In those times of great challenge, the Throne Speech of GG Patrick Allen called for the leadership that was required, leadership that would "demonstrate the extraordinary leadership that these extraordinary times demand". Extraordinary leadership should have produced unity of purpose, not division. Those extraordinary times of crisis did not produce crisis leadership. Instead, they produced leadership that was itself in crisis. Neither was Sir Kenneth Hall's hope for a "proactive response to improve efficiency and [to] expand our productive capacity" realised, not then or now.

Navigating our Way

In 2009, the Throne Speech said there would have been two imperatives: navigating our way out of the current crisis, and building a solid foundation for recovery and growth. These imperatives failed badly. This was a very bad period. Negotiations with the IMF began secretly. The governor of the Bank of Jamaica was scandalised by his own Government and fired in the midst of those negotiations. Financial secretaries came and went. Negotiating teams changed frequently. The year ended with a massive tax package in December.

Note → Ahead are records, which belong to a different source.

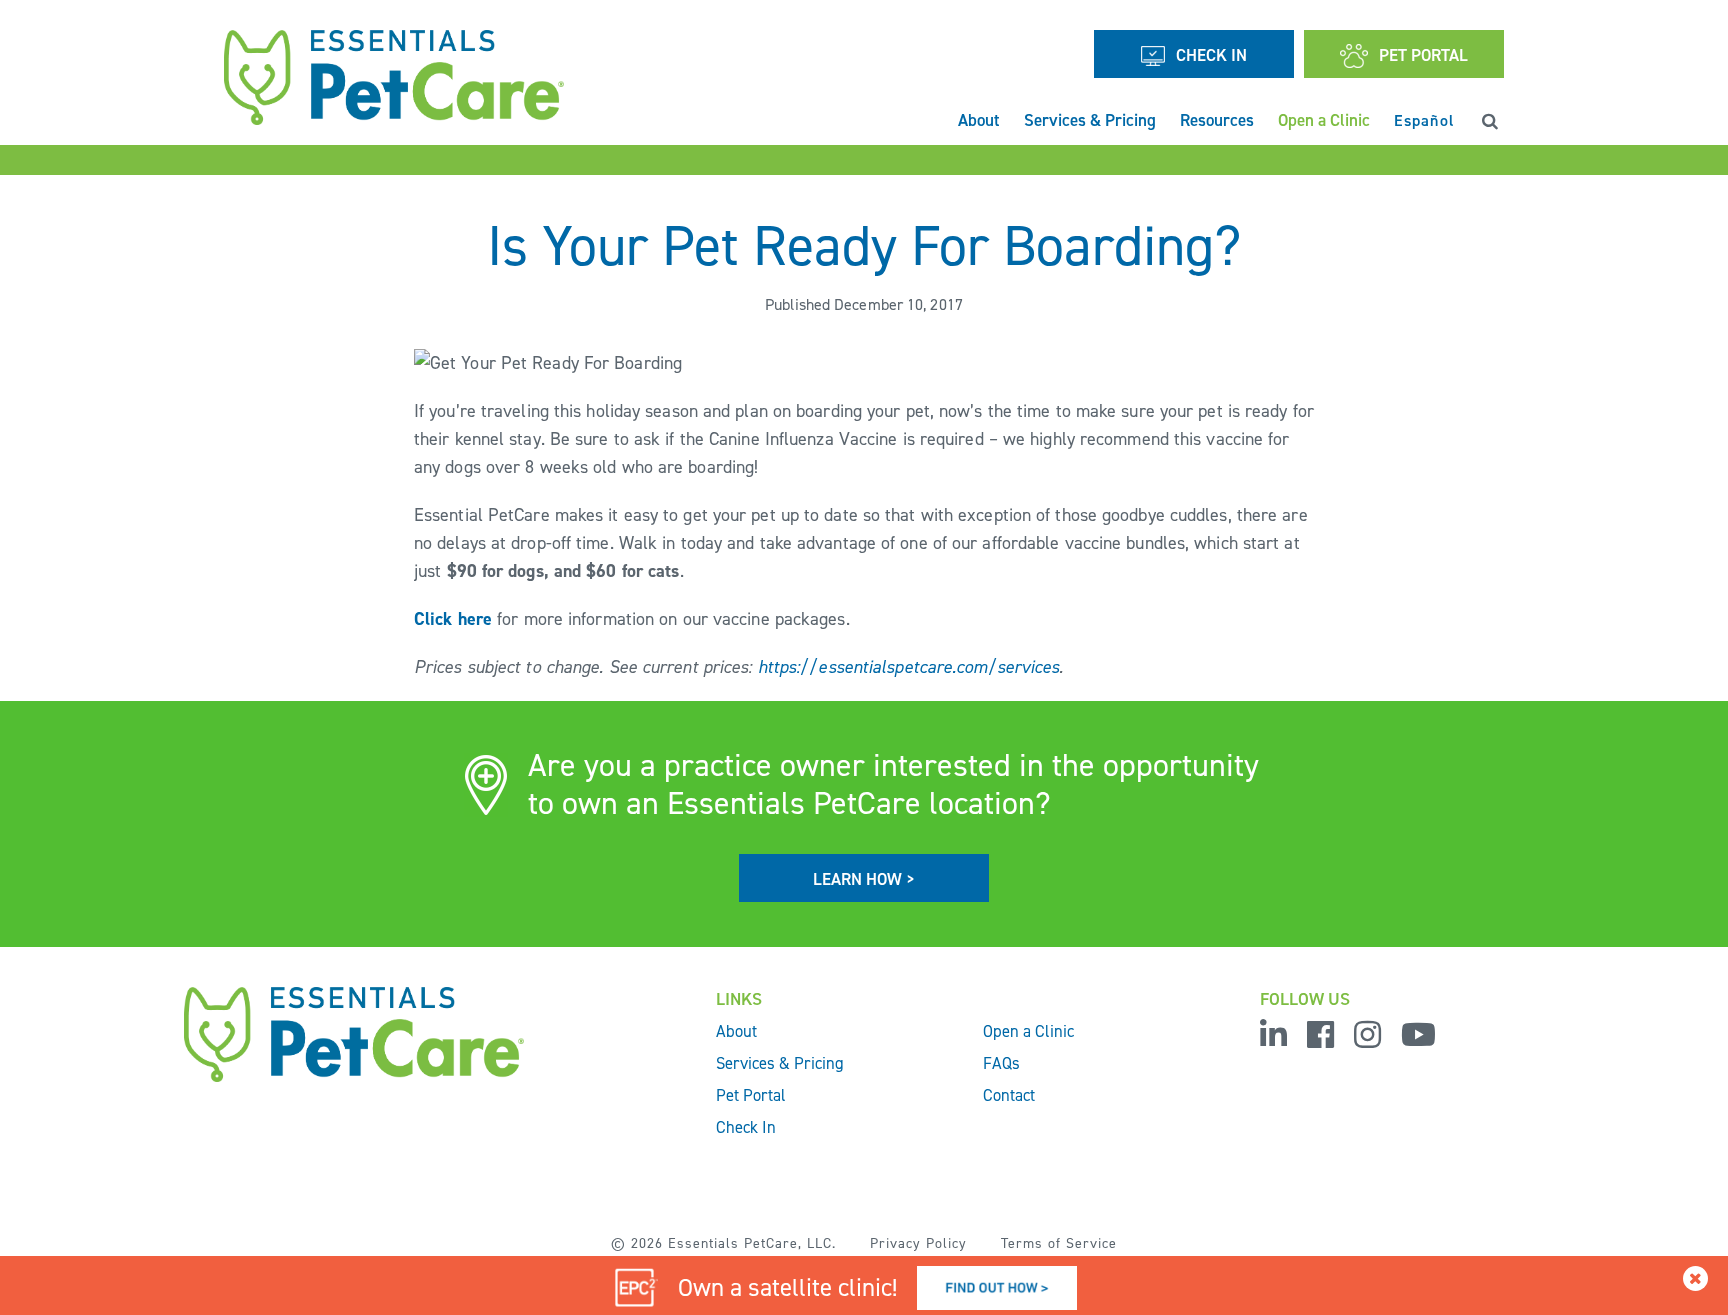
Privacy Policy (918, 1243)
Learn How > (864, 879)
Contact (1009, 1095)
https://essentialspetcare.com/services (909, 667)
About (979, 120)
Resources (1217, 120)
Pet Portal (751, 1095)
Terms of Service (1059, 1243)
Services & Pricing (1090, 120)
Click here (453, 619)
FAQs (1001, 1063)
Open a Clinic (1324, 120)
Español (1424, 120)
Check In (1211, 55)
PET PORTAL (1423, 55)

There was no unity of purpose to ensure that the most vulnerable could be protected. The 2009 speech recognised this problem: "The needs of the poor and vulnerable cannot be suppressed. We cannot afford to have the gains in reducing poverty reversed." But the structures of political, economic and social unity do not exist to prevent this. If this was one of the benchmarks for assessing if we had begun to navigate our way out of crisis and lay the foundations for growth and recovery, we had not, not then and not now. Sadly, the official figures show that the poverty rate has doubled in just four years. It has climbed from just under 10 per cent to 20 per cent. This is not just about our failure to grow but about our failure to share the burdens of decline and the rewards of success.

Sharing the Burden

A critical strategy contained in the Throne Speech of 2009 was indeed one of sharing burdens. The sacrifices that must be made, it said, "must be shared equitably". Jamaica has never shared its burdens. It has always been a very unequal society. This is part of, if not fundamental, to the crisis and existential threats we face. We are still not sharing the burden. Poverty has increased, unemployment has increased, and prices have increased. But some people are still living big. Probably some are only living off bigger debt but some have got richer while more have got poorer.

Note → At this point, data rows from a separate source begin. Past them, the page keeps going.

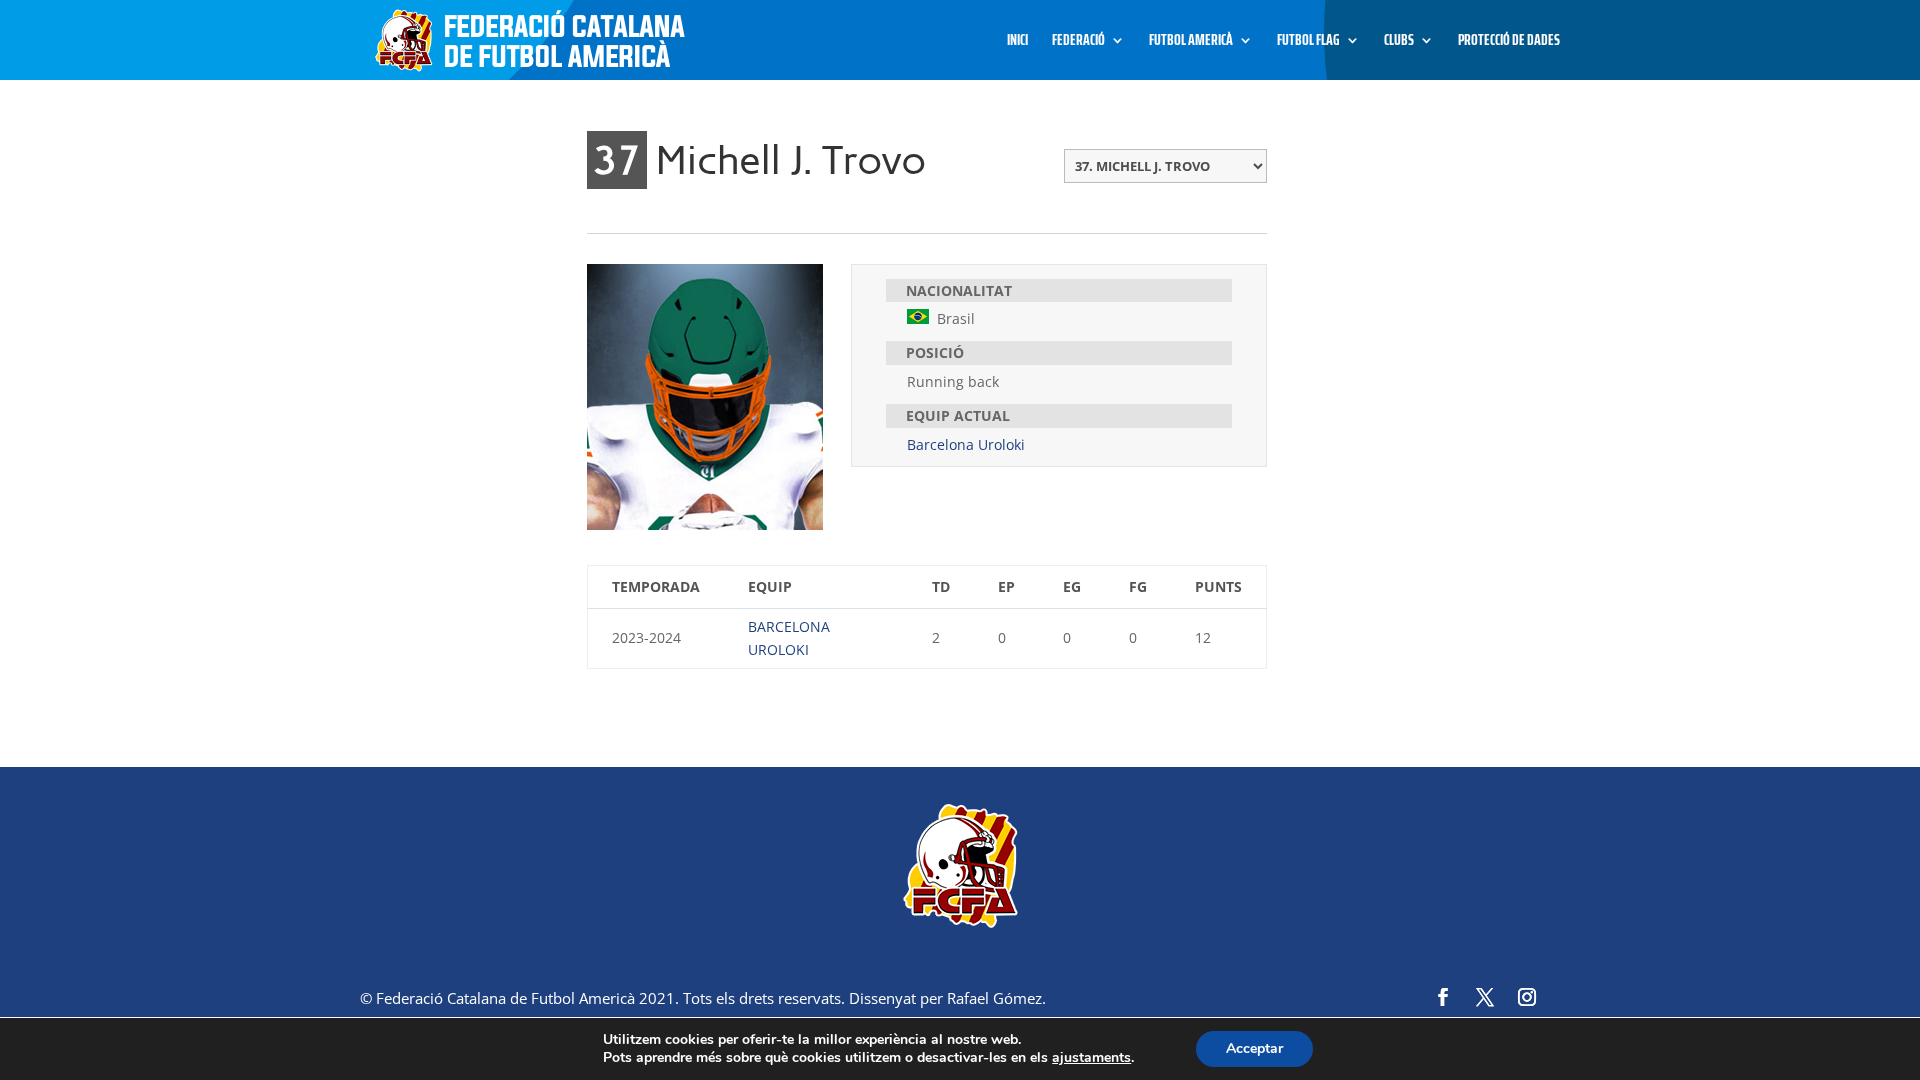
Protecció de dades (1509, 42)
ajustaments (1091, 1058)
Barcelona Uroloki (966, 444)
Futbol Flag (1308, 42)
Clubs (1399, 42)
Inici (1017, 42)
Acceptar (1254, 1048)
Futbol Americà (1191, 42)
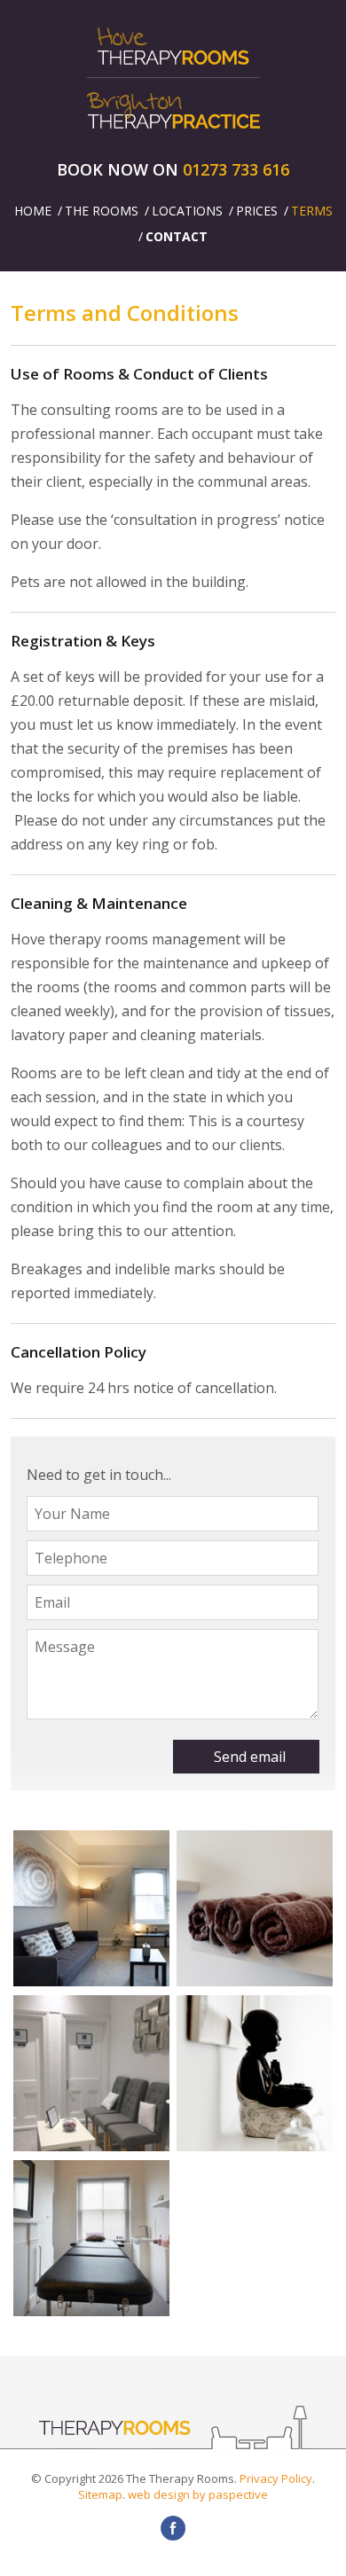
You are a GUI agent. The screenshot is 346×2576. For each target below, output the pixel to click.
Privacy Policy (276, 2478)
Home (32, 210)
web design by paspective (198, 2494)
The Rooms (101, 210)
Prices (257, 210)
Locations (187, 210)
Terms (312, 210)
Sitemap (100, 2494)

The Throne Speech of 2010 spoke of the need for fundamental change. But this was about fundamental change in expenditure and revenue to justify the Jamaica Debt Exchange. It then spoke of transformation. But this meant rationalising the public sector. We have not heard anything about transforming the private sector. This is the sector that has to absorb the 400,000 young people who are untrained and unattached. We need to treat the small and medium-size business sector as part of the real private sector too. Among these businesses are the working poor and those whose small business is sidewalk vending, with all the vulnerabilities and disadvantages those face.

Government has had to expand social safety-net programmes such as PATH. But this has been for the simple reason that there are more poor people that it now has to support. Poverty would have fallen to explosive levels had Government's programmes not cushioned some of its worse effects, so far. At any rate, two years after the Throne Speech promised burden-sharing, and one year after the Throne Speech of 2010, promising fundamental change and transformation, we are experiencing 14 consecutive quarters of no-growth. The greatest burdens of those 14 quarters have fallen on the poor.

The Throne Speech of 2011 promises that the economy will move from stabilisation to growth. But the IMF reported in October 2010 that "Jamaica is projected to have the seventh slowest growth rate in the world up to 2015, indicating missed opportunities for the debt-ridden country." Can we survive this without structures of unity?